Billie Dragoo, chair of the National Association of Women Business Owners, called it a “landmark piece of legislation” that addressed “key barriers that had been impeding entrepreneurism and business growth by women.”
“As a result of this legislation,” she said in a NAWBO press release, “women entrepreneurs were provided with long overdue access to capital, education and technical assistance offered in a woman’s voice, access to federal policymaking circles, and the undercounting of the number and economic contributions of women-owned businesses were finally addressed.”
So what did the bill, also know as H.R. 5050, really mean? Let’s look at some of its greatest effects.
- It added business to the Equal Credit Opportunity Act. The initial equal credit act was created in 1974. That was a time when, as Lynne Ford describes in her book Women and Politics: The Pursuit of Equality, women often needed men to co-sign for loans. The ’74 legislation required lenders to use a person’s ability to repay a debt as the basis for credit decisions, and to eliminate sex, race or age from those decisions. The additions made in 1988 extended the act to businesses as well. Virginia Littlejohn, CEO of women-business advocate group Quantum Leaps Inc., helped organize the hearings. Littlejohn said in a press release, “Women business owners today are often shocked to hear about the challenges that their predecessors faced only 25 years ago. In an era when many states required a male to co-sign a business loan, one witness who was divorced and didn’t have a husband or father who could be a co-signer had to ask her 17-year old son to co-sign for her — when he couldn’t even vote.”
- It created the National Women’s Business Council. The nonpartisan board advises the president, Congress and the Small Business Administration.
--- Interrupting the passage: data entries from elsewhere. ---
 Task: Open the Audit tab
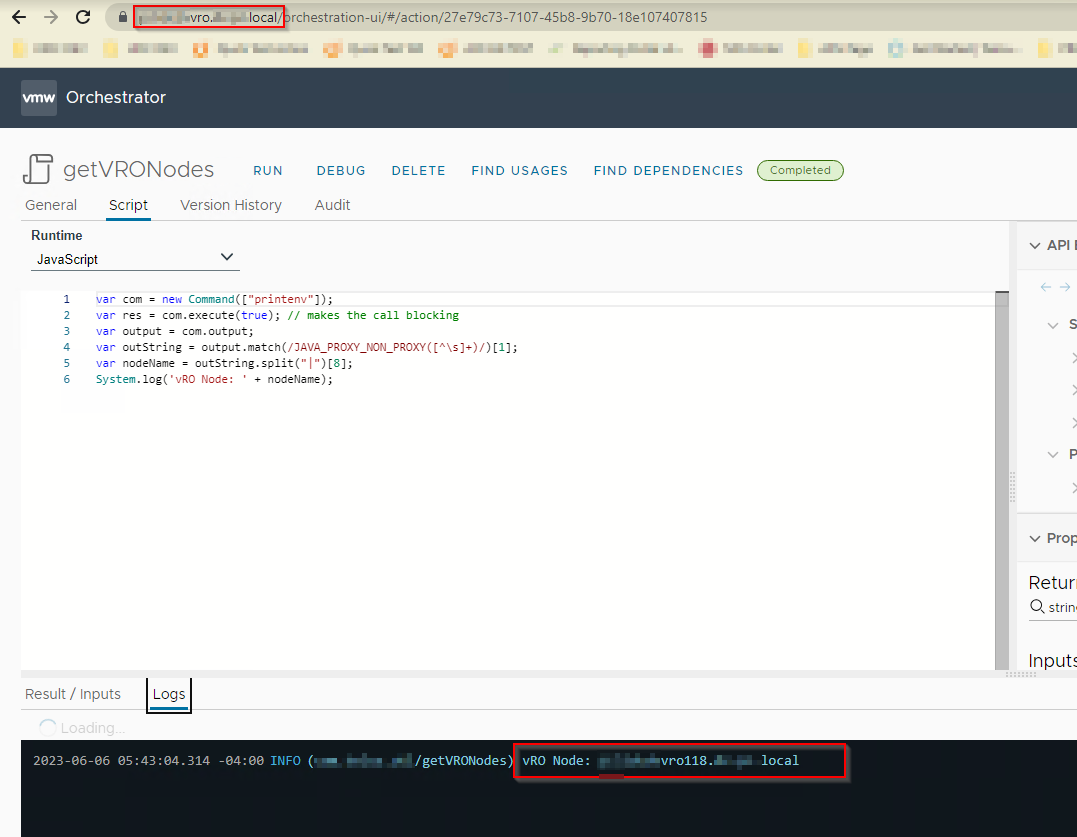332,205
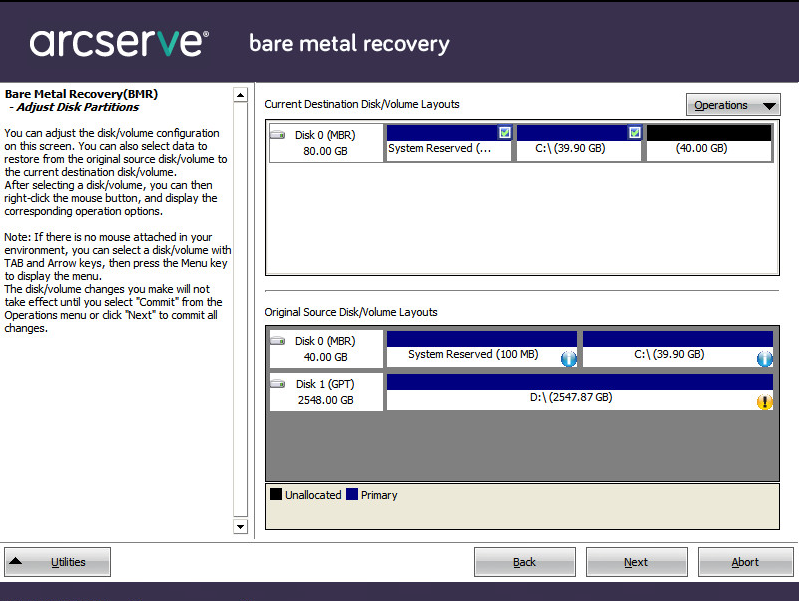This screenshot has height=601, width=799.
Task: Abort the bare metal recovery
Action: pos(745,562)
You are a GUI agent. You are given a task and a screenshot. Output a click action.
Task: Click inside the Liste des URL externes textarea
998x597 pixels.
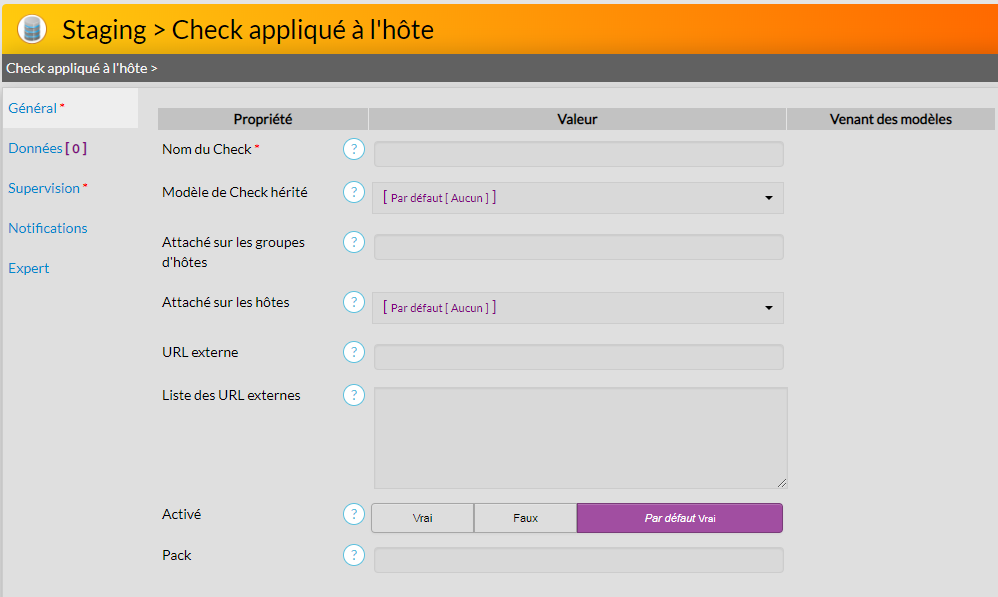coord(580,438)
The council, which bills itself as the “the government’s only independent voice for women entrepreneurs,” researches issues related to women-owned small businesses and provides “a platform for change to expand and improve opportunities for women business owners and their enterprises.”
- It established the Women’s Business Center Program: This program offers training, counseling and other resources to women business owners and women looking to get their start. According to the Small Business Administration, there are now 100 centers in the United States and its territories, aiming to “level the playing field for women entrepreneurs, who still face unique obstacles in the business world.”
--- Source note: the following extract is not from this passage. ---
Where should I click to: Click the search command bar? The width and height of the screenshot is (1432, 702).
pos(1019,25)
- It made women businesses count: The act required the Census Bureau to include women-owned businesses.
That’s progress. But as Barbara Kasoff, president of Women Impacting Public Policy, notes, plenty remains.
“We know all too well that our work is not nearly done,” she said in the NAWBO press release, “and we know all too well that while women are key drivers of economic growth, we continue to face barriers to economic participation and that gap undermines global economic expansion, an important factor in our growth. We are creating partnerships, we are energizing our leaders and we are building a new, more inclusive and robust role for women in our nation.”